[Work to be completed]: Copy the items below word for word, starting at the line that has "Where should I" and ending with the line that has "Action: [30, 9]". Leave the pictures out.

[Exercise input]:
══════

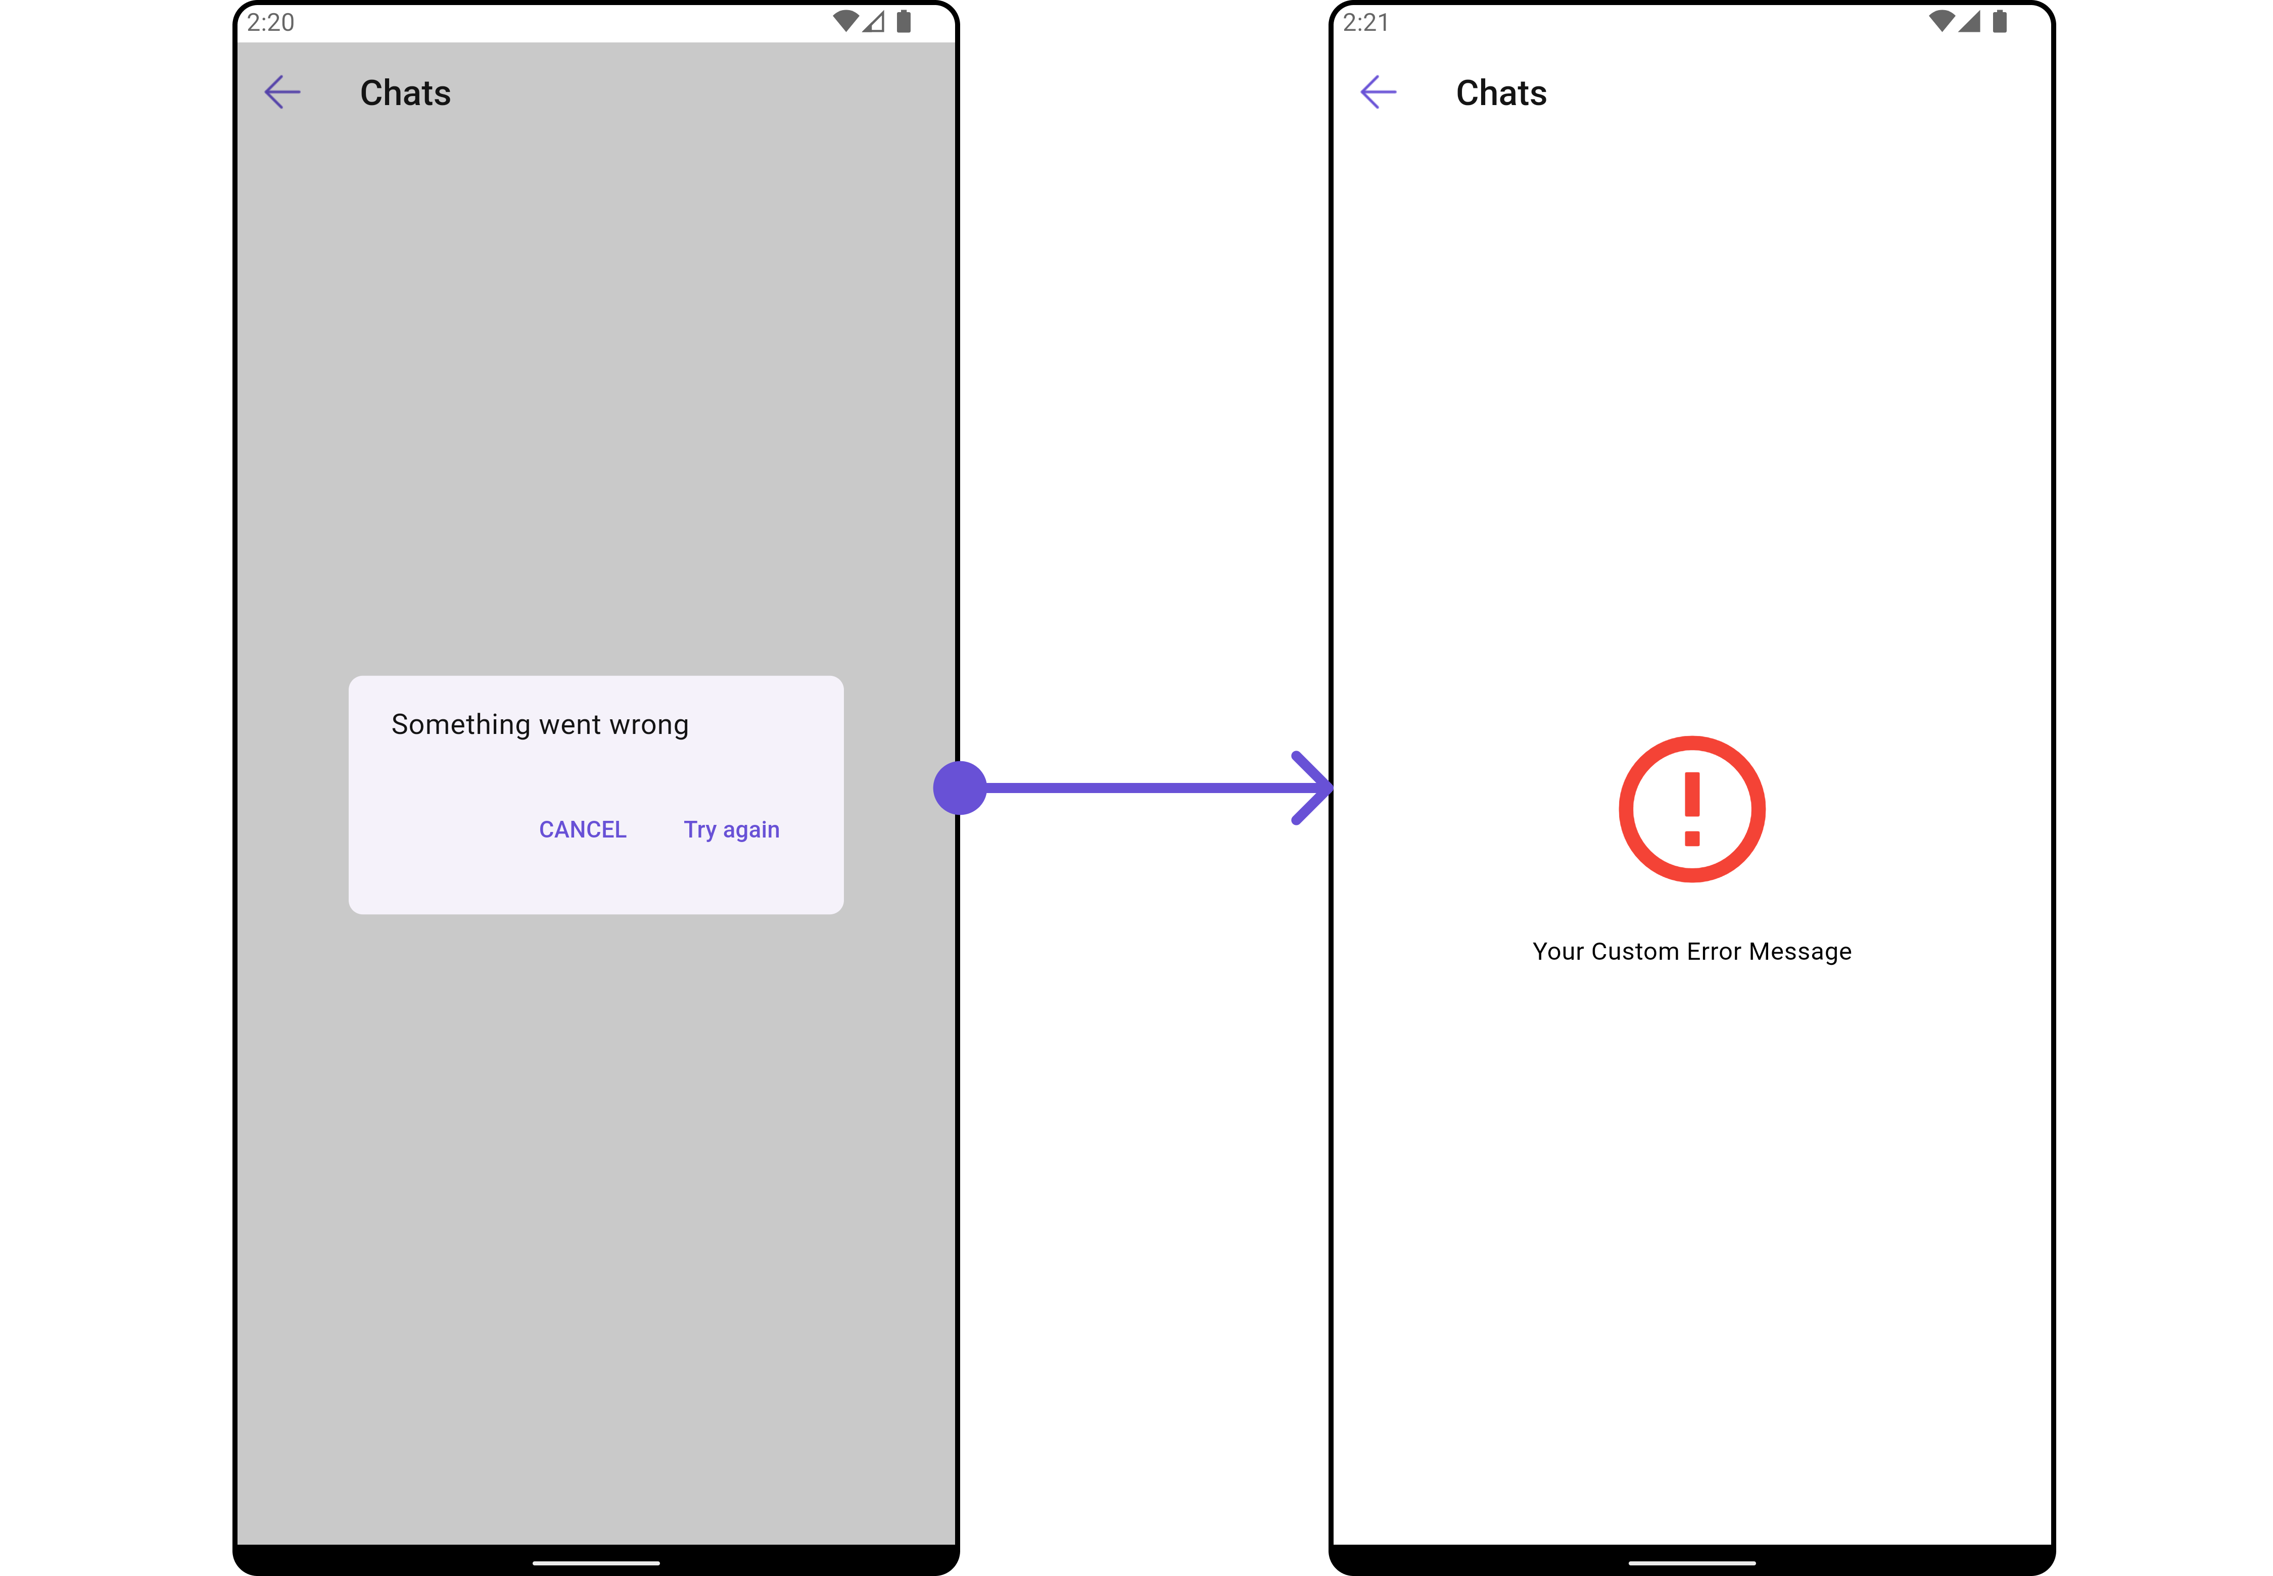Tap back arrow on left phone screen

[283, 93]
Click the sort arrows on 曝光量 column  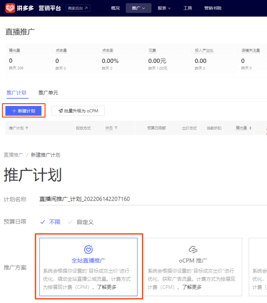click(x=251, y=128)
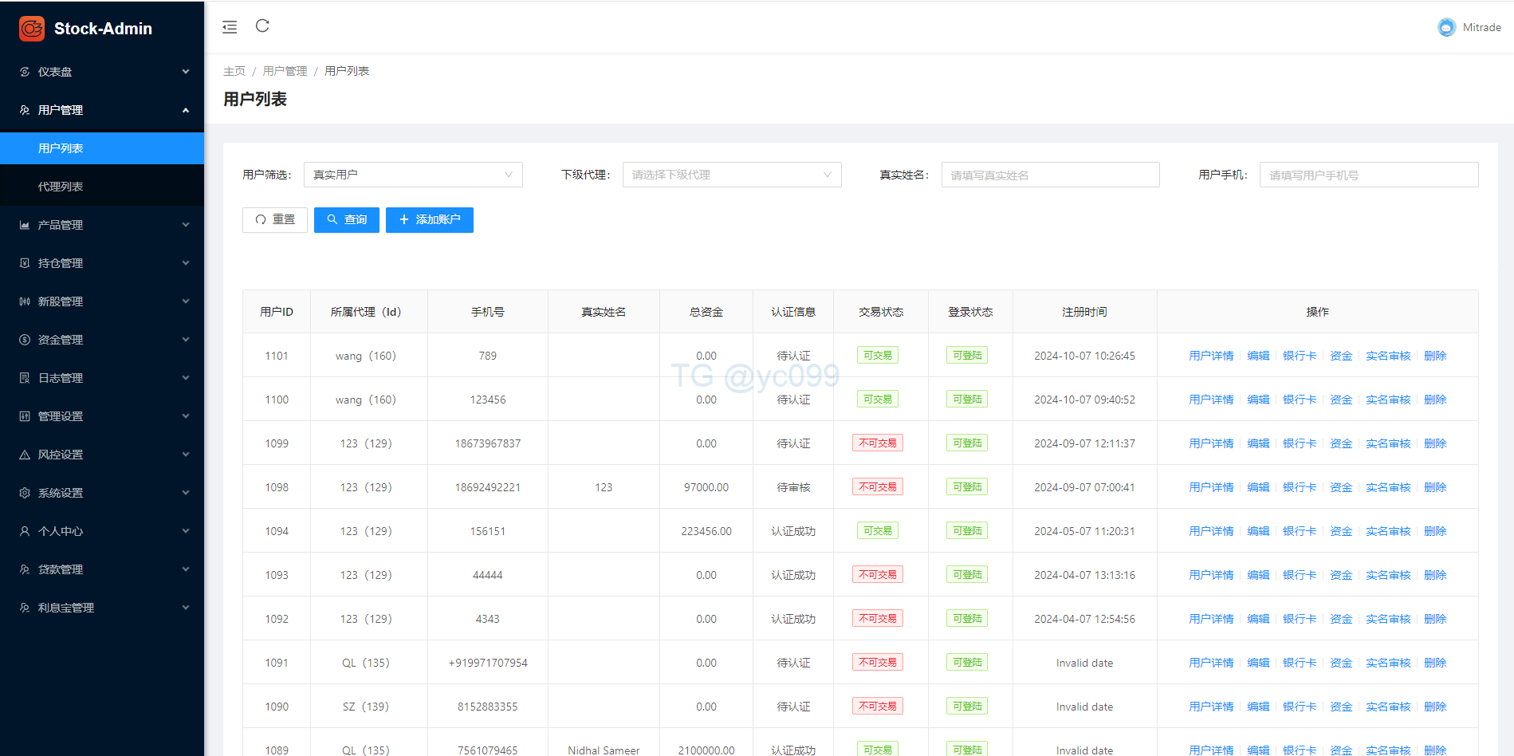Click 删除 link for user 1093
Screen dimensions: 1514x756
[1434, 575]
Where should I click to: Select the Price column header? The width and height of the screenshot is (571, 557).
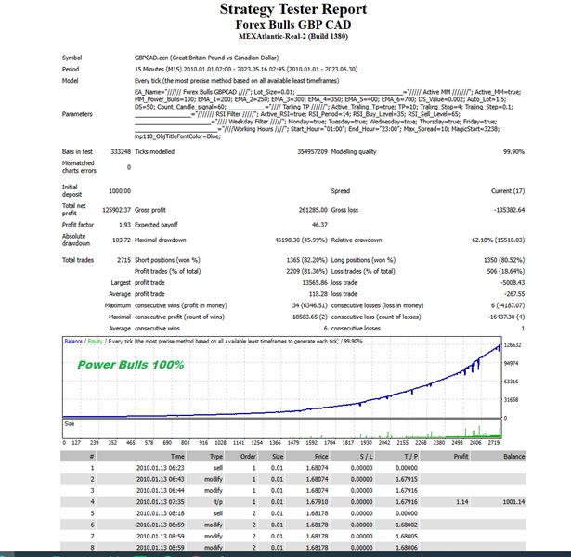coord(319,457)
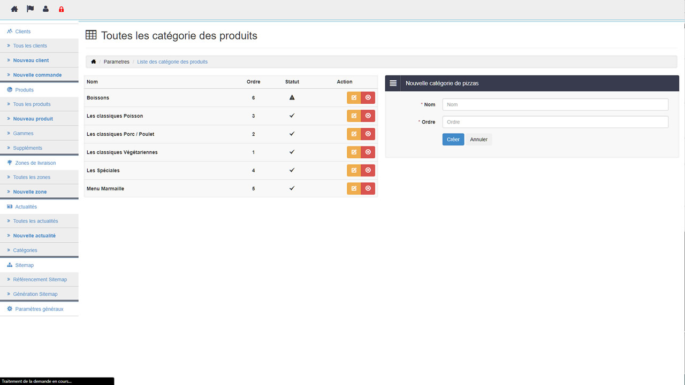The image size is (685, 385).
Task: Click the flag icon in top bar
Action: [30, 9]
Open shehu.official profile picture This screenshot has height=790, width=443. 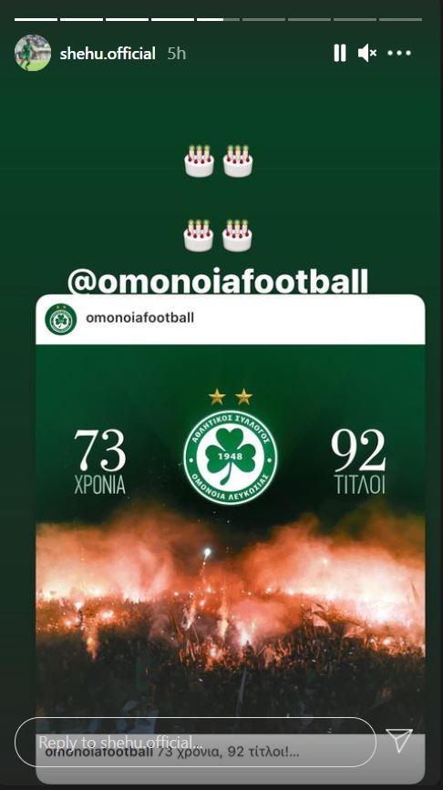pyautogui.click(x=33, y=53)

══════

[The response]:
Where should I click to: Select the Price column header? The width and height of the screenshot is (571, 557).
coord(319,457)
The image size is (685, 385).
Task: Click the flag icon in top bar
Action: [30, 9]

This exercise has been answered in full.